Abstract—Advances in nanotechnologies and artificial methods for the synthesis of metal oxide nanoparticles with sizes of 1–100 nm raise the issue of their biological safety. Nanoparticles with a size of less than 10 nm are capable of penetrating into the bloodstream, followed by their entry into various organs, such as the brain, liver, kidneys, lungs, and spleen. Nanoparticles are a pathogenic exogenous factor that disturbs the structure and functions of natural biomembranes. We have previously shown using in vitro studies that nanoparticles with a diameter below a critical value of Rcr permeate the membrane. As a result, the microviscosity of the lipid bilayer of biomembranes decreases.

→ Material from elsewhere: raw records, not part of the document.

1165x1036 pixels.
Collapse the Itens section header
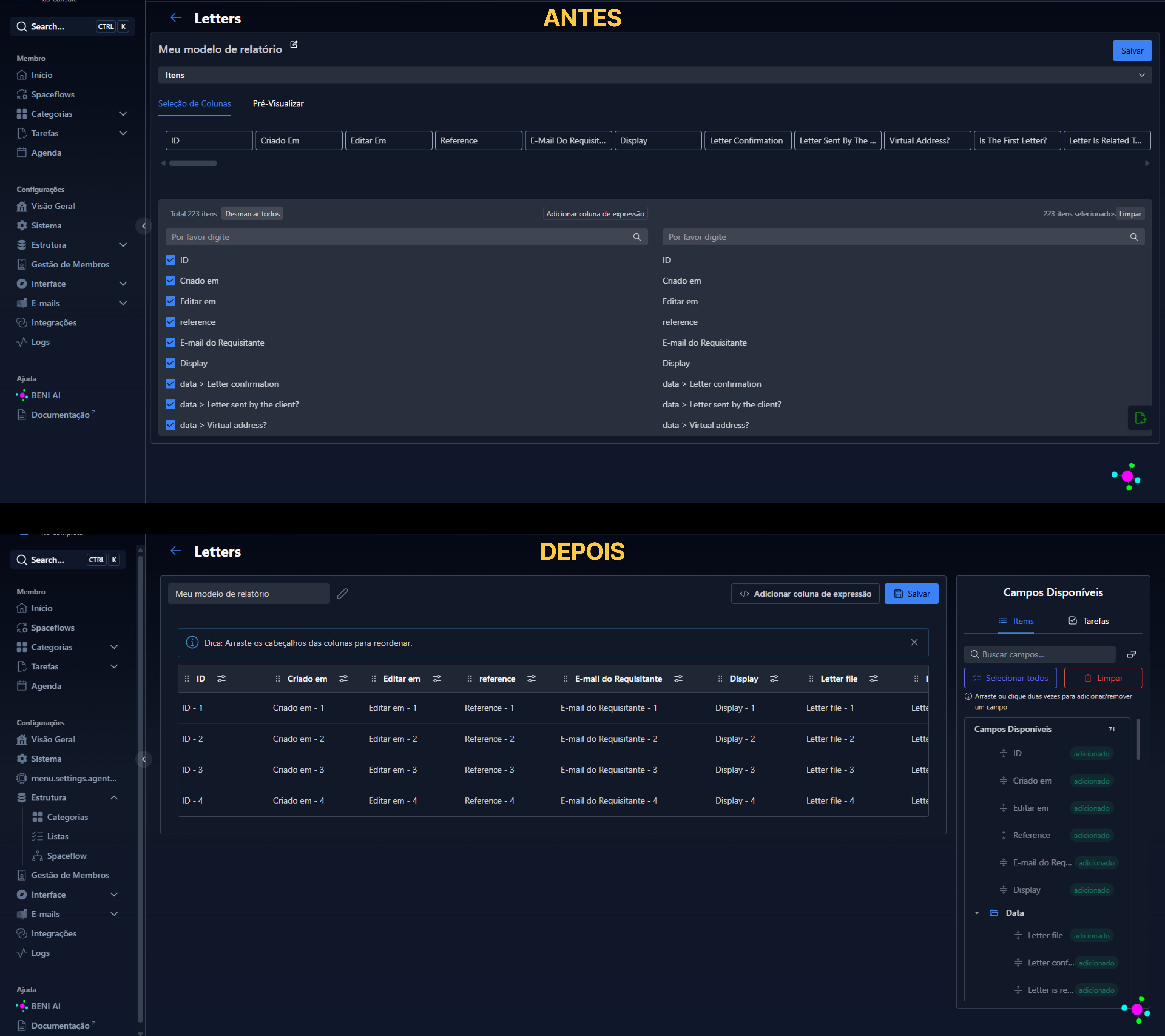click(1142, 75)
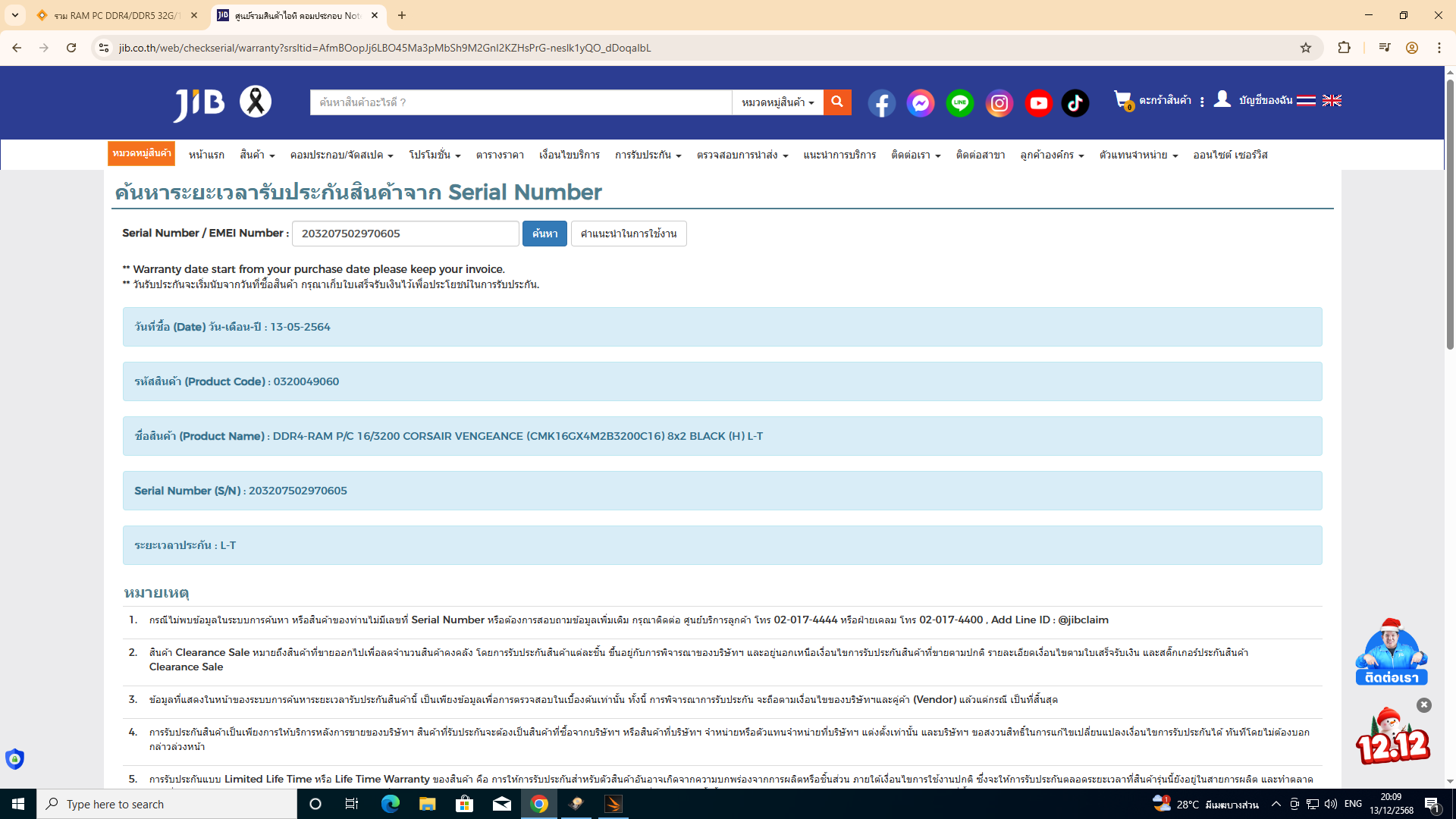Expand the สินค้า menu dropdown
This screenshot has height=819, width=1456.
pos(257,155)
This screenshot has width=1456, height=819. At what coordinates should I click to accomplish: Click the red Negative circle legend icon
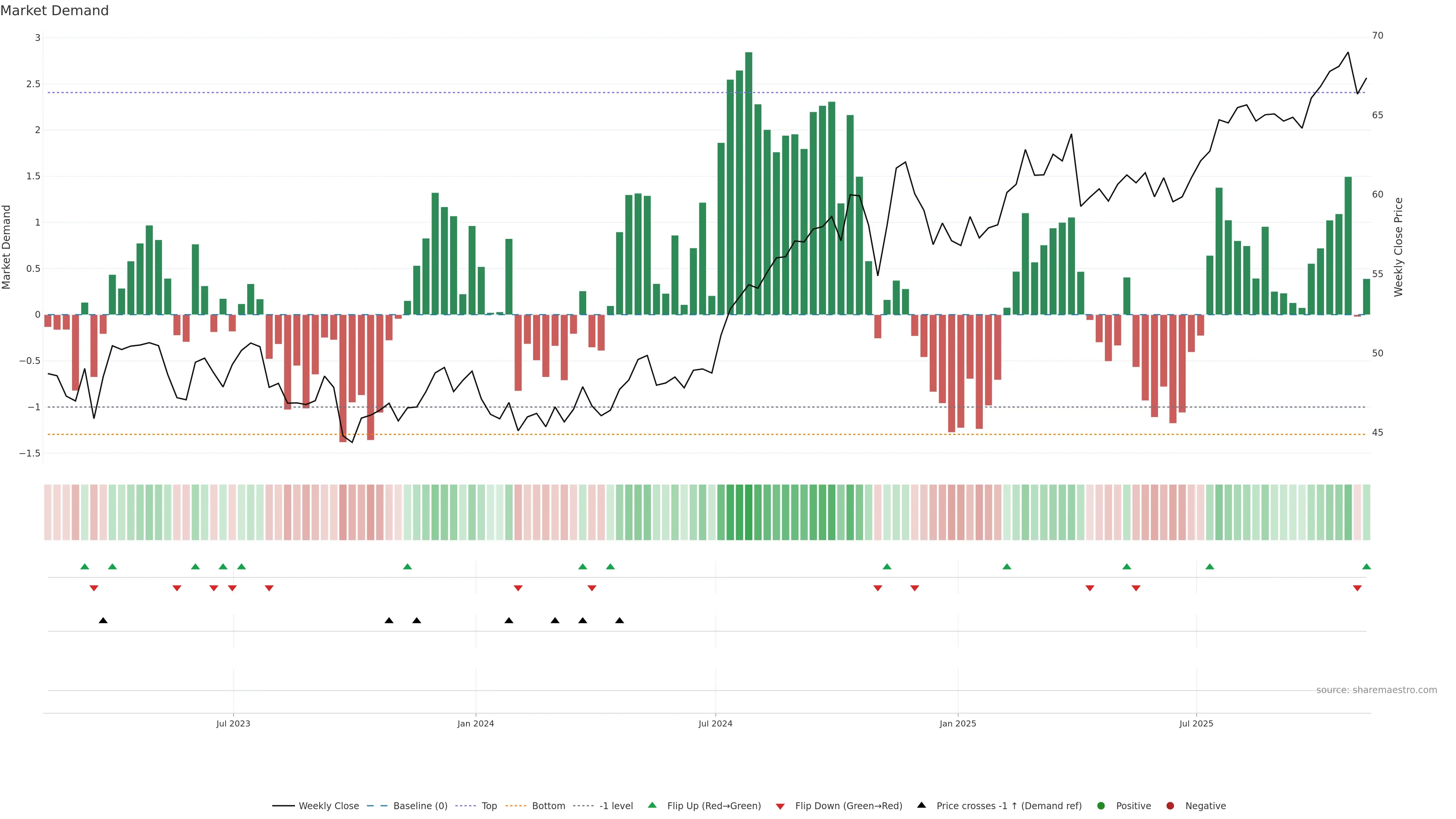[1170, 805]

This process is accompanied by the formation of through pores, which can combine into cracks and destroy the membrane. If the radius of the nanoparticles is greater than a critical value they are adsorbed on the membrane surface, thus increasing their microviscosity. In both cases, nanoparticles disrupt the normal functioning of natural biomembranes and cells. This paper presents a thermodynamic model of the direct (not due to endocytosis) penetration of nanoparticles into the lipid bilayer of the membrane. It has been shown that the Rcr value increases with an increase in the Zeta potential of the nanoparticles.